Deutsche Bahn und Polizei bereiten sich auf Lokführerstreik vor

Düsseldorf (dpa/lnw) - Der neue Lokführerstreik trifft an diesem Wochenende unter anderem die Ferienheimkehrer in Nordrhein-Westfalen, aber auch die Fußballfans, die nach Köln oder Gelsenkirchen wollen. Die Bundespolizei rechnet nicht mit aggressiver Stimmung unter Fans, die möglicherweise trotz Streikankündigung zu den Bahnhöfen kommen und dort festsitzen. Dafür muss sich die NRW-Polizei auf Schlachtenbummler einstellen, die mit dem Auto zum Stadion kommen. «Wir versuchen, alle Eventualitäten zu planen», sagte André Faßbender, Sprecher der Kölner Polizei, am Freitag. Aber man wisse ja noch nicht, ob und in welchem Umfang die Züge fahren.

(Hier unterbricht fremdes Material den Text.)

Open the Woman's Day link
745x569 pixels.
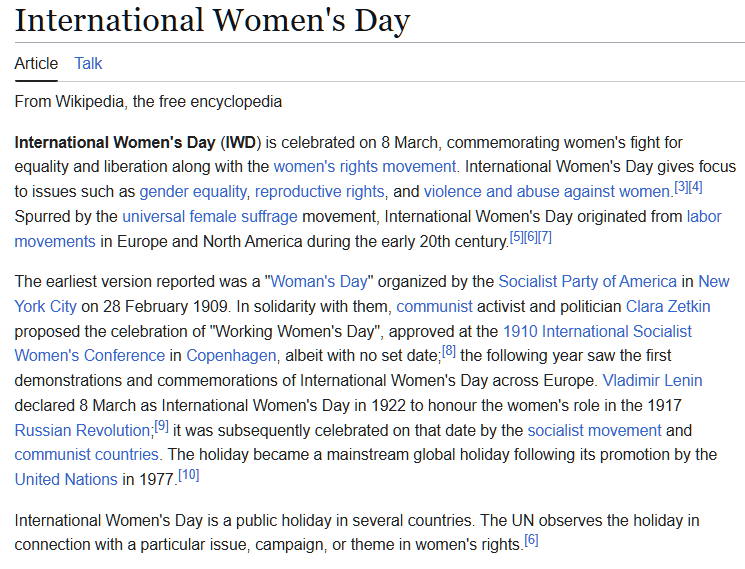pyautogui.click(x=319, y=282)
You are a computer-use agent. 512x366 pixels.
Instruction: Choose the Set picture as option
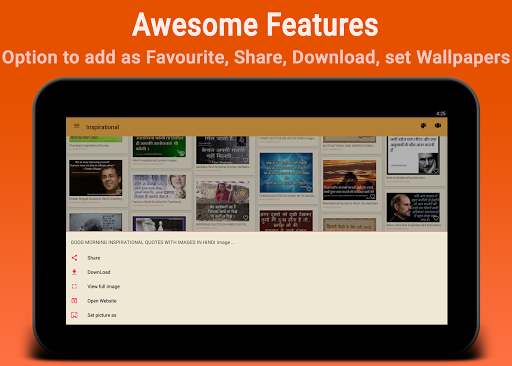[x=102, y=315]
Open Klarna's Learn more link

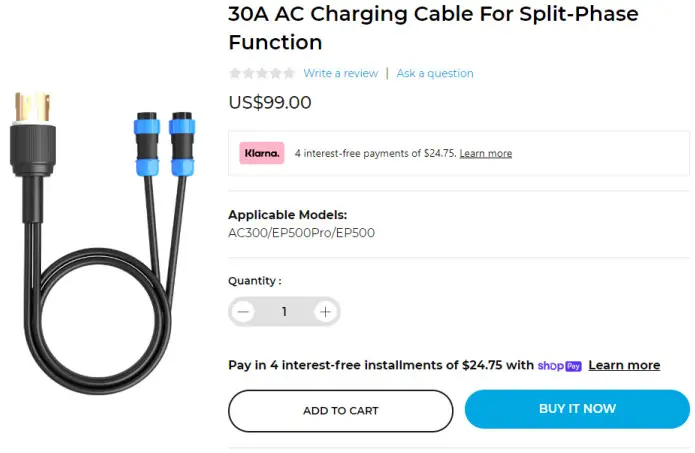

Der Streik, zu dem die Lokführergewerkschaft GDL aufgerufen hat, beginnt bereits am Freitagnachmittag im Güterverkehr und wird in der Nacht zum Samstag auf Personenzüge ausgeweitet. Er dauert bis Montag früh. Die Deutsche Bahn kündigte Ersatzfahrpläne an. Ziel sei, mindestens ein Drittel des Angebots aufrechtzuerhalten.